GPU Control Plane Module

Automation stack that discovers GPU hardware in a Deckhouse cluster, publishes inventory objects, and prepares nodes for the GPU control plane. The repository follows the same delivery patterns as the virtualization and ai-playground modules: controller-runtime based controllers, module-sdk hooks, Helm templates powered by deckhouse_lib_helm, and a werf build pipeline.

Features (current stage)

Inventory controller that watches Node + NodeFeature, creates GPUDevice/GPUNodeState resources, emits Prometheus metrics and Kubernetes events.
Hooks that normalise module settings, deliver a mandatory NodeFeatureRule, and expose module status conditions.
Helm/werf packaging identical to other Deckhouse modules: images are built as artifacts (controller, hooks), a bundle image stores rendered templates and OpenAPI schemas.
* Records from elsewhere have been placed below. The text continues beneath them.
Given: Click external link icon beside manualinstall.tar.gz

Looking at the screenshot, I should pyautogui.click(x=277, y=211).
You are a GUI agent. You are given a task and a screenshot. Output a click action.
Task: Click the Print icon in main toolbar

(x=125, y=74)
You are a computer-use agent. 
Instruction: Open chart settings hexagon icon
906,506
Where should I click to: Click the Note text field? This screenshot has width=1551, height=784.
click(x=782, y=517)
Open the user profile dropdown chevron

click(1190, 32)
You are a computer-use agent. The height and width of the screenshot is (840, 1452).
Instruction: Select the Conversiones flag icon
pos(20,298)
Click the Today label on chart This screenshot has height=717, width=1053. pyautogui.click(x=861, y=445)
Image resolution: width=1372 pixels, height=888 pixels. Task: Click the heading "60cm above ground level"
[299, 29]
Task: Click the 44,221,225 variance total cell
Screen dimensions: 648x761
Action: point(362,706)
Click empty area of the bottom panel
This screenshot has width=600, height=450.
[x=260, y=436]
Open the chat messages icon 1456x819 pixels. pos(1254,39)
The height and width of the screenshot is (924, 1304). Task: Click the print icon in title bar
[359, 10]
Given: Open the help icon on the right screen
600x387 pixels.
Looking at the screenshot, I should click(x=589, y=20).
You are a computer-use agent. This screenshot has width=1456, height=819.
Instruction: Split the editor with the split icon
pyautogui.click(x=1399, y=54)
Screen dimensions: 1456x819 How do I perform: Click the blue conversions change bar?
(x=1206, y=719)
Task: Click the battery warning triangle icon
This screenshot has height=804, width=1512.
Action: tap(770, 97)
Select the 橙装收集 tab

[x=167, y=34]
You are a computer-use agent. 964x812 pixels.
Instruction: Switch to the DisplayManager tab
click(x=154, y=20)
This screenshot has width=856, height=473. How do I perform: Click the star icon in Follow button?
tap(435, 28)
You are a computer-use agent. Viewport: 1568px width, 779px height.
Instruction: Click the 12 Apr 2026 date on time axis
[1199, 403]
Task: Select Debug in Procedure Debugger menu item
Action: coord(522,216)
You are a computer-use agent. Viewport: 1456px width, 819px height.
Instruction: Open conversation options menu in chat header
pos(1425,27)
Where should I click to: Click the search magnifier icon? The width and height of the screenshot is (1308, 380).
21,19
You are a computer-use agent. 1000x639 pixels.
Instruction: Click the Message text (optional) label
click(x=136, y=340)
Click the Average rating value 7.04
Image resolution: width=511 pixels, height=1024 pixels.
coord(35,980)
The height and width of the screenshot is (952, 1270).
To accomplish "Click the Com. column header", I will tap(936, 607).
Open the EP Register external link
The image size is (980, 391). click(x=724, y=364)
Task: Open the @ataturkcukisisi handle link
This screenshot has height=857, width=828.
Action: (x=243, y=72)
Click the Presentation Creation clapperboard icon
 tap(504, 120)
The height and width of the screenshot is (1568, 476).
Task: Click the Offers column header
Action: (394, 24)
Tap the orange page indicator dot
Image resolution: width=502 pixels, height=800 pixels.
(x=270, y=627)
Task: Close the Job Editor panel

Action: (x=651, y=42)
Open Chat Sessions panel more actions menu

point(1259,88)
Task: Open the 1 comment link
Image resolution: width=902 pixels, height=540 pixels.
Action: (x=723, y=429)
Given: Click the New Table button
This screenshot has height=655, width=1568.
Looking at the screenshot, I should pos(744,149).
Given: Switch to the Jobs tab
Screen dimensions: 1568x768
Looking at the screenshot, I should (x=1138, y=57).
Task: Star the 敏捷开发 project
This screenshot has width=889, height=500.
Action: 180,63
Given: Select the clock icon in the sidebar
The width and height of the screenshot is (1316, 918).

OpenAPI schemas document a small set of ModuleConfig switches (managed node label, device approval policy, scheduling hints, inventory resync interval, HA override).

Prerequisites

Deckhouse cluster (>= 1.68) with ClusterConfiguration populated.
Node Feature Discovery module (v0.17 or newer) must be enabled. The module_status hook marks the module as PrerequisiteNotMet and blocks deployment if node-feature-discovery is absent.
Nodes that should be inventoried must expose GPU topology via NFD (the module ships a NodeFeatureRule automatically).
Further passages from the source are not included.